Weigel

A Complete Guide to Gerrymandered America

President Barack Obama and family arrive on stage after winning the 2012 US presidential election November 7, 2012 in Chicago, Illinois.

Photo by SAUL LOEB/AFP/Getty Images

Daily Kos has done the Internet a wonderful service over the past five months. Its editors crowdsourced a project to compile the final presidential vote totals in every congressional district. Its readers complied. The straight-up presidential vote is usually a better way of gauging the partisan lean of a district, so we have our best-ever view of what 2011’s gerrymandering hath wrought.

Swing States That Republicans Can’t Lose: Ohio went for Barack Obama last year, but the president carried only four of the state’s 16 districts—OH-03, OH-09, OH-11, and OH-13. The average Democratic vote in these districts was 70.75 percent. The average Republican vote in the 12 red districts was 54.04 percent—they’re a collection of suburban-rural areas juuuuust out of Democrats’ reach. It’s the same in Michigan, where the average Democratic seat gave 70.06 percent of the vote to Obama and the average Republican seat gave 52.9 percent to Romney.
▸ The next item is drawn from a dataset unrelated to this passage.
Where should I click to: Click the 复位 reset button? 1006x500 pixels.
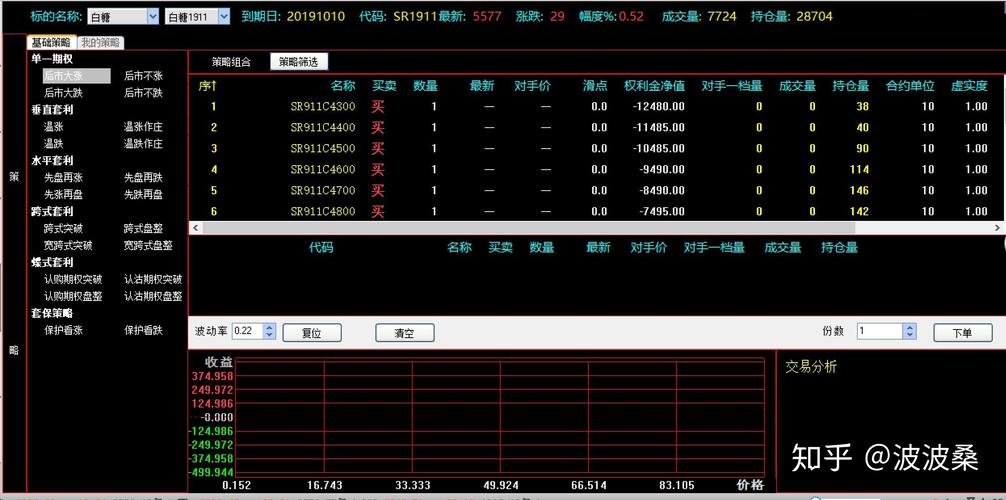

Republicans on blue turf: There aren’t many; see above for the reason. But there are three Republicans in California whose seats went blue at the presidential level: one in Colorado; two in Florida; one in Iowa; two in Minnesota; two in New Jersey; three in New York; one in Virginia, and one in Washington. If Democrats won all of these seats and nothing else, they … still wouldn’t control the House.

That’s for starters. What else do you see as you peruse the map?